Sorry - my post was slightly misleading so in suggesting that _PRSI _linked benefits were *never *impacted by additional income/means.


----------



## busymam (4 Jan 2008)

gipimann said:


> Assuming the payment is illness benefit (i.e. your husband sends in weekly/monthly certificates to Social Welfare), here's the info you're looking for.
> 
> If you earn less than €88.88 pw gross, it will not affect your husband's illness benefit. Between €88.88 and €210 pw gross, the qualified adult rate (the amount your husband is paid for you) will be reduced. Over €210 pw gross, he won't qualify for a payment for you.
> 
> Payment of Mortgage Interest Supplement is means-tested (as it is Supplementary Welfare Allowance) so would be affected by any change in circumstances. You should discuss this with your Community Welfare Officer.


 
Actually the figures for the tapered Increase for a Qualified Adult are €100 and €300. http://www.welfare.ie/publications/sw19/sw19_app1.html#app1 (6th table down)

Also have a look here http://www.welfare.ie/publications/sw19/sw19_sect5.html#5.1

If your husband still qualifies for a payment for you he will get full rate for the 3 children but if he loses this payment for you he will get half-rate for the children.

You should also consider applying for Family Income Supplement if you get a job. http://www.welfare.ie/publications/sw22.html The latest income limits are here http://www.welfare.ie/publications/sw19/sw19_sect7.html#7.1 

If you can post more specific information regarding the number of hours you expect to work and your earnings I'll be able to give you more precise information.

Hope this helps


----------



## gipimann (4 Jan 2008)

Thanks busymam, I was looking at the FOI guideline for illness benefit which obviously hasn't been updated with the adjusted figures.


----------



## 3kids (4 Jan 2008)

Thank you all for your replies. I'm still slightly confused . He is on an Illness benefit (after an injury where he is for now unable to continue work) which I believe was means tested?? but I will confirm this with him. He gets a monthly (sick) cert. He is due an operation in the coming months and will hopefully be fit for work again after the recovery period.

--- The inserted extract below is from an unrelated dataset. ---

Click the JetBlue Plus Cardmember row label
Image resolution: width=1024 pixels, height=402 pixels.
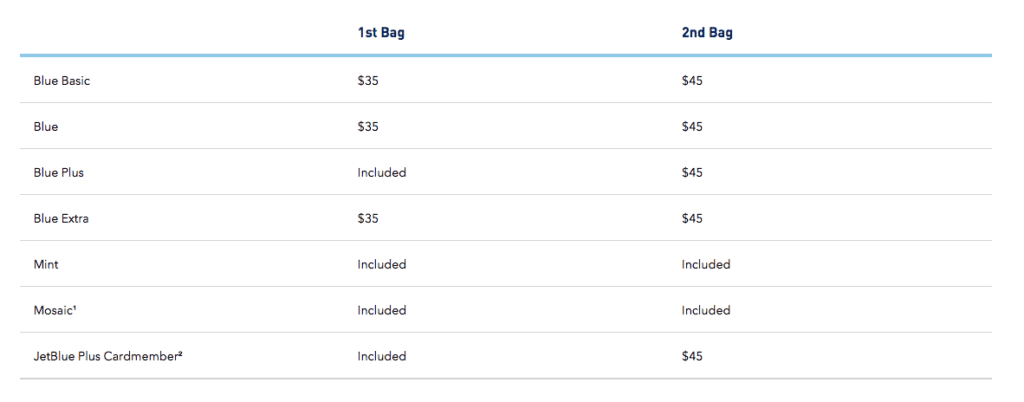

I would like to work 20 hours a week and would probably earn somewhere in the region of €200 / €220 a week but I'm worried that we would have less money in me doing this as it is a struggle at the moment. He receives €375 a week for the 5 of us and €60 a week towards the mortgage.

Sorry but I was never too clued in on how these payments etc work.

Thanks again for the replies


----------



## ClubMan (4 Jan 2008)

3kids said:


> Thank you all for your replies. I'm still slightly confused . He is on an Illness benefit (after an injury where he is for now unable to continue work) which I believe was means tested??


It's not means tested:

*2. How do I qualify?*
*3. How many PRSI contributions do I need for Illness Benefit?*

But receiving income may impact the rate which is paid.


> I would like to work 20 hours a week and would probably earn somewhere in the region of €200 / €220 a week but I'm worried that we would have less money in me doing this as it is a struggle at the moment. He receives €375 a week for the 5 of us and €60 a week towards the mortgage.


I'm not sure how your income might impact the payment but it should be explained in the _SW _links provided.  Bear in mind that _Illness Benefit _is assessable for income tax so if additional household income pushes you into the tax net then you need to factor that in.

Would you qualify for _FIS_?

*Family Income Supplement*


----------



## busymam (6 Jan 2008)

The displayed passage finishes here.